In paraneoplastic syndrome, it is thought that an antibody directed against the tumour cross-reacts with antigens on extraocular muscles, leading to inflammation and tissue destruction. We have now had experience of managing three further cases of presumed paraneoplastic EOME, two secondary to breast carcinoma, and one secondary to thyroid papillary carcinoma. One patient with MR enlargement secondary to breast carcinoma was originally diagnosed as myositis following a medial rectus muscle biopsy at another institution. The myositis remained recalcitrant and the patient required low-dose steroid treatment due to break through inflammation on stopping treatment. Almost 10 years later, the patient was diagnosed with bilateral breast carcinoma and following wide local excision the medial rectus enlargement was resolved. The second patient with SR enlargement secondary to breast carcinoma was diagnosed with a breast lesion following FBCT, and in this case, the EOME also resolved following excision of the underlying tumour. The FBPET-CT did not show any activity of the SR and this feature can distinguish paraneoplastic EOME from metastatic EOME. In the patient with thyroid papillary carcinoma, the SR mass preceded the radiological detection of the thyroid mass by 4 years. Initial biopsy had shown non-specific inflammation and FBCT was also negative for any systemic lesion. The patient presented 4 years later with an enlarged SR on the contralateral side. FBPET-CT showed no increased activity in the enlarged SR but did show increased activity in an enlarged thyroid gland, and subsequent biopsy confirmed papillary carcinoma. Paraneoplastic syndromes can precede radiologically detectable masses,19 hence negative systemic imaging cannot reliably exclude malignancy and such patients should be monitored at regular intervals, and repeat imaging should be considered if no other cause for EOME can be determined.

Several studies report myositis as the most common cause of NTR-EOME. In the review by Lacey et al1 acute myositis was the cause of 43% of all cases of NTR-EOME. Interestingly, we describe no cases of myositis in our series. This may be partly accounted for by the cases of presumed paraneoplastic syndrome, which would likely have otherwise been initially diagnosed as myositis if systemic imaging been performed.

Our series has clearly shown that the isolated EOME can be a presenting feature of underlying systemic malignancy, and an appropriate systemic workup should be considered. In the majority of these cases, a FBCT scan can help in identifying or ruling out a primary systemic cause. Full body PET-CT is best reserved for cases negative on whole-body CT scan, where the clinical index of suspicion for a systemic aetiology is strong, or for staging and monitoring disease. Imaging can also be targeted to specific areas based on the clinical index of suspicion, for example, breast mammography, if there is a breast mass, octreotide scanning in carcinoid tumours.

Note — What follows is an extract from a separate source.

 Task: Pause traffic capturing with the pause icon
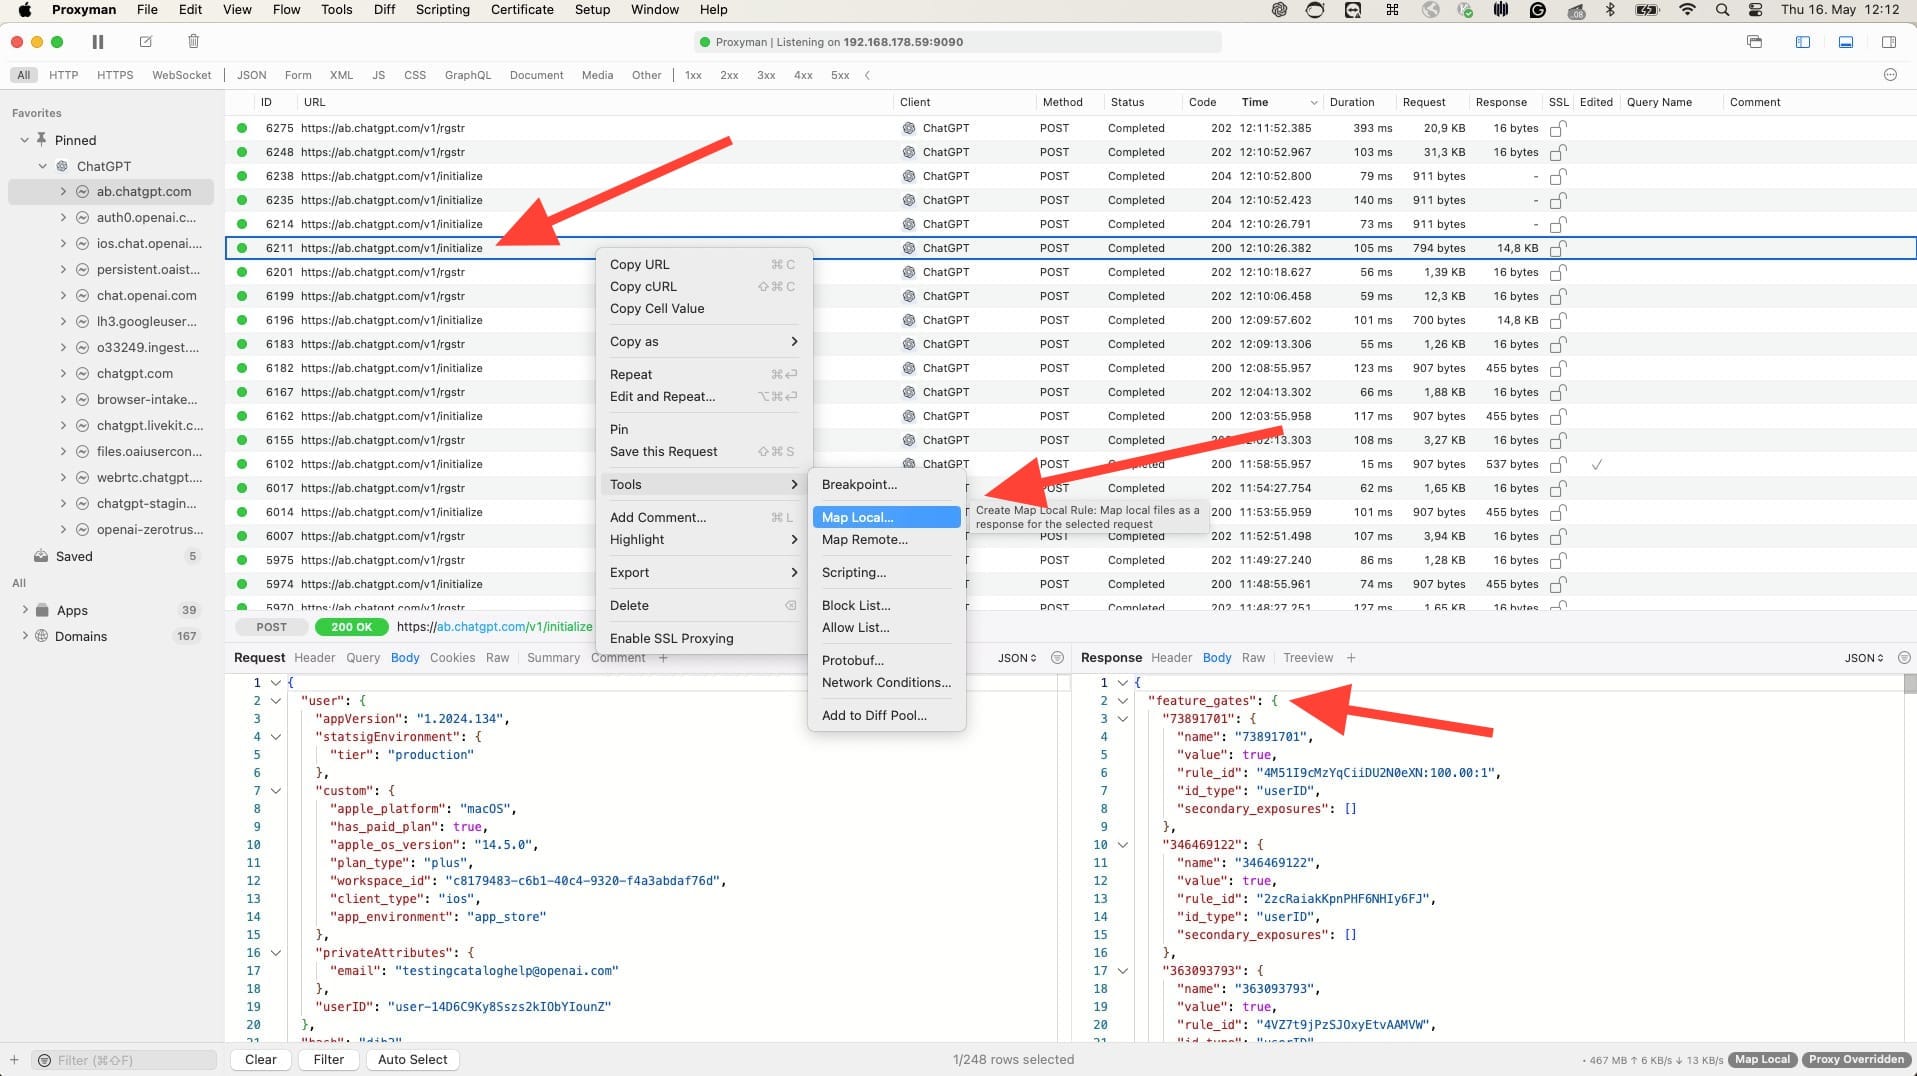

One must be prepared to revisit the initial diagnosis and investigate further in case of recurrences or failure to respond to treatment. This includes cases of recalcitrant myositis, which keeps relapsing on withdrawal of immunosuppression. It should be highlighted that the systemic imaging should only be used judiciously as there is an associated radiation risk for the patient as well as added expense associated with the investigation.

In summary, we have reviewed and documented a spectrum of cases of NTR-EOME, of which the majority were associated with systemic neoplasia. The higher incidence of neoplasia in our cohort could be attributable to our protocol for investigating NTR-EOME. This would also explain our apparent lack of cases with idiopathic orbital myositis, which is often a diagnosis of exclusion. The proportion of NTR-EOME associated with underlying malignancy may have been underestimated in previous studies, or our population base might be significantly different to previous studies. In our experience, all cases should be viewed with a high index of clinical suspicion for systemic neoplasia, especially when the SR is involved. An appropriate systemic workup should be performed to exclude a potential occult primary when all other preliminary tests including orbital biopsy are negative. Systemic imaging should be considered in all cases of isolated NTR-EOME as this diagnosis can be associated with significant mortality (25%).